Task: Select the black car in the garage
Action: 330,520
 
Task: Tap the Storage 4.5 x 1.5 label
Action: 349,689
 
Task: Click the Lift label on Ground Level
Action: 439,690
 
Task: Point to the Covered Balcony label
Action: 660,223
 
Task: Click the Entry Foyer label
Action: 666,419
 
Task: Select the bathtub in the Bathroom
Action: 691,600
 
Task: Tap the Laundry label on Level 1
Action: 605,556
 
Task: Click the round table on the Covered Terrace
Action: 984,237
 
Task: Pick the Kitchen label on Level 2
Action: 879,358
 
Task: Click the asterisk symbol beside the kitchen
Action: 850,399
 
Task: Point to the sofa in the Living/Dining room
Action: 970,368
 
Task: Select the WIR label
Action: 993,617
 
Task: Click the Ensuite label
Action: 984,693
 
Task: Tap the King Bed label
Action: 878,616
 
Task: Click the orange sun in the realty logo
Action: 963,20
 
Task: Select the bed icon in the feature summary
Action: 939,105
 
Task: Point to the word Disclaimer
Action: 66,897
---
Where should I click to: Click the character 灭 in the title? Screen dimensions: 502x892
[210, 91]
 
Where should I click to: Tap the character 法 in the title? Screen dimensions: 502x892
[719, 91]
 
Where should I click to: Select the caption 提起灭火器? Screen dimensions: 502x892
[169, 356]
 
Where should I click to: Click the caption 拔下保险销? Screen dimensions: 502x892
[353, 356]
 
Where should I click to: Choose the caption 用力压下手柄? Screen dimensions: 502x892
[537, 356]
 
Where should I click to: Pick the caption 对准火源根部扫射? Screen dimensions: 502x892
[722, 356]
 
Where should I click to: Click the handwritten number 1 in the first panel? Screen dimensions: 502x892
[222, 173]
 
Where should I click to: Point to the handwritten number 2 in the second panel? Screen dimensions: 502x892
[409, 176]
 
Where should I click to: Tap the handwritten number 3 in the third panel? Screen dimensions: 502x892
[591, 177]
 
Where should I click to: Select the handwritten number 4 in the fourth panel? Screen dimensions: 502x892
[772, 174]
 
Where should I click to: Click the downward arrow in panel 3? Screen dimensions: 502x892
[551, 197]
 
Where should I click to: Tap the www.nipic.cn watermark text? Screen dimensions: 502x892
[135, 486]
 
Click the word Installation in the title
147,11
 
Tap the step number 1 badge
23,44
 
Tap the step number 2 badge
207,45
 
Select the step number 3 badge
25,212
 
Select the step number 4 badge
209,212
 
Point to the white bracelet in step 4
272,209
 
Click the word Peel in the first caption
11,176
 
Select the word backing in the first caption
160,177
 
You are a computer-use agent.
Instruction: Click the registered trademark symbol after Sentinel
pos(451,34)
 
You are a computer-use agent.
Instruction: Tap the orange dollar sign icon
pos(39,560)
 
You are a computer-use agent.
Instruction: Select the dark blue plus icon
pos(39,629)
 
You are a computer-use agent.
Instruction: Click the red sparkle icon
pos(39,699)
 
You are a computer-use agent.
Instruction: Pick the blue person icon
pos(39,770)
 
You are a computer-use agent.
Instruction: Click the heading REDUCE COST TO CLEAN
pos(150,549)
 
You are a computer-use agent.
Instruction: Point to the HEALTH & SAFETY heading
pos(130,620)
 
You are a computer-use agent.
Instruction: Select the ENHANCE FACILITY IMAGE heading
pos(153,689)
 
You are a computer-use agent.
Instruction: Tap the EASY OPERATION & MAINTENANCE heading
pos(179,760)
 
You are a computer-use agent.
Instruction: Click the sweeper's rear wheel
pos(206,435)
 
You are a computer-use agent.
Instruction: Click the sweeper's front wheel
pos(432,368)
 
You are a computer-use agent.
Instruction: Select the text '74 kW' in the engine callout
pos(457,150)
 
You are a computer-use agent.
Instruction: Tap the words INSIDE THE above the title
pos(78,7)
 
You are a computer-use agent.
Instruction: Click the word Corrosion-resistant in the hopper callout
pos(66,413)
--
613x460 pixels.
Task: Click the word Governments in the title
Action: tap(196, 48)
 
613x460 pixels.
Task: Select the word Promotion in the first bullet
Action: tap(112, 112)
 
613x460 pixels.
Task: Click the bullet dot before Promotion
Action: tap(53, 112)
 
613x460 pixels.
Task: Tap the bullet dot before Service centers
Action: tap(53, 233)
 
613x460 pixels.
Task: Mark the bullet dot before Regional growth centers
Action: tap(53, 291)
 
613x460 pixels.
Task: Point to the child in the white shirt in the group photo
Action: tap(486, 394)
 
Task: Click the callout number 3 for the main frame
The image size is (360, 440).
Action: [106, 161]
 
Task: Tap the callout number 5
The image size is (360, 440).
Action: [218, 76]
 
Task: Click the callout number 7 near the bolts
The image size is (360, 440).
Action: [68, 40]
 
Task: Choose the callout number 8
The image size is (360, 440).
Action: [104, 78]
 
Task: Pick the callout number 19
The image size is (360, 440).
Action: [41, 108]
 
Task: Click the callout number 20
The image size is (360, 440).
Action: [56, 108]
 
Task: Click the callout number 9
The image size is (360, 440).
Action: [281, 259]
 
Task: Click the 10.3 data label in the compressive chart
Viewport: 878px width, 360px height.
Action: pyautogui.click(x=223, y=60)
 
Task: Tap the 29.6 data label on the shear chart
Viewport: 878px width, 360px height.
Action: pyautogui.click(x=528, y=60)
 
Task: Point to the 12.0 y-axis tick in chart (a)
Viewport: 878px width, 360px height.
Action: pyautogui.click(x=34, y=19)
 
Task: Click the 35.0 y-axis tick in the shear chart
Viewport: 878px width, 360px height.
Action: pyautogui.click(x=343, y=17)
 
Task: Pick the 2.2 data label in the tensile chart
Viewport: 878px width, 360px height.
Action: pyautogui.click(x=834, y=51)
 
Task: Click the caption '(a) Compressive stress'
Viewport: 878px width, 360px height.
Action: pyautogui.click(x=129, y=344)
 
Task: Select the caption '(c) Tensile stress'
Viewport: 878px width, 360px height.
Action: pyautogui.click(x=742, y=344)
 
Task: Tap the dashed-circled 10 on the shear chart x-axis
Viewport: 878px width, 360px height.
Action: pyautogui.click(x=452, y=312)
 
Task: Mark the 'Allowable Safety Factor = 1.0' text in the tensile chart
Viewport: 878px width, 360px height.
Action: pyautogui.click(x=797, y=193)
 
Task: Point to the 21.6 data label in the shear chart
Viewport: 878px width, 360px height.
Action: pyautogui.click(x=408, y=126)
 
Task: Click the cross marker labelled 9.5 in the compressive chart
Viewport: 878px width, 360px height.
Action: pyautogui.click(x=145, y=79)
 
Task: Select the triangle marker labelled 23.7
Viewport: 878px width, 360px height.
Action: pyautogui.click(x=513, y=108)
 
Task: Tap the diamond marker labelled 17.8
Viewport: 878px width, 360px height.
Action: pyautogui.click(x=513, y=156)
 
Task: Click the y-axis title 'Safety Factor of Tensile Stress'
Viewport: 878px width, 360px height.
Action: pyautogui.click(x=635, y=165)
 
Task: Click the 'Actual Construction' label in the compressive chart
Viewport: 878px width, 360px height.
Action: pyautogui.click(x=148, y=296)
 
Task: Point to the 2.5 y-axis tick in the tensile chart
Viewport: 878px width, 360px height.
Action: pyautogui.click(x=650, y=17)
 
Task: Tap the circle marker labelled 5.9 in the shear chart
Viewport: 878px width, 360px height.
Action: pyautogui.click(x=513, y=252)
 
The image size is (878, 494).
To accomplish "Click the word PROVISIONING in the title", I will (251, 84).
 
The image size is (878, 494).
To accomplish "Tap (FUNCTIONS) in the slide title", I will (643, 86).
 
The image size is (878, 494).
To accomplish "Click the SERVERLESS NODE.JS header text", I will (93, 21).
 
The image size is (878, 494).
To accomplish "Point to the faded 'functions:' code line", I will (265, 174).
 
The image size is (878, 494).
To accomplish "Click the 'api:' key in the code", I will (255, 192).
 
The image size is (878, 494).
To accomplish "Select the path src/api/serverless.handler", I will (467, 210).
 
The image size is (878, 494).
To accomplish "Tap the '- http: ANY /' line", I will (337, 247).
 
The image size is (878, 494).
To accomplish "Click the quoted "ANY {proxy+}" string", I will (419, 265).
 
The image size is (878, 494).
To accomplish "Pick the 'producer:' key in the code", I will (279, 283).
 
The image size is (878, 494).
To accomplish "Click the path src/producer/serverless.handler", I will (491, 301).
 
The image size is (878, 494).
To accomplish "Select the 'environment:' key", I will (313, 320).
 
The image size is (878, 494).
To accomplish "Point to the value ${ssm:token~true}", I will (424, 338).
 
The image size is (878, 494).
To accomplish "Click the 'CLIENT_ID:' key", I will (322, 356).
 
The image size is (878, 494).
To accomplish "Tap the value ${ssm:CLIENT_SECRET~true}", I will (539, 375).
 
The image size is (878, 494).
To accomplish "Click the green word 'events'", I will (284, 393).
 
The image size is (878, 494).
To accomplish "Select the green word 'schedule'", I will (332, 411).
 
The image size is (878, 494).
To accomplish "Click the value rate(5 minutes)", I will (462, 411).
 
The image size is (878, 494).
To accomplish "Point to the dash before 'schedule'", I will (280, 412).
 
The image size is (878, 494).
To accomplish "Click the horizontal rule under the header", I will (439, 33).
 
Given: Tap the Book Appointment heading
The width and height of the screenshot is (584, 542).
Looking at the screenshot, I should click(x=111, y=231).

Written exercise: Duplicate the data from the line containing "Task: Tap the circle" through the line containing "Action: pyautogui.click(x=513, y=252)", copying each of those lines exactly.

Result for this exercise:
Task: Tap the circle marker labelled 5.9 in the shear chart
Viewport: 878px width, 360px height.
Action: pyautogui.click(x=513, y=252)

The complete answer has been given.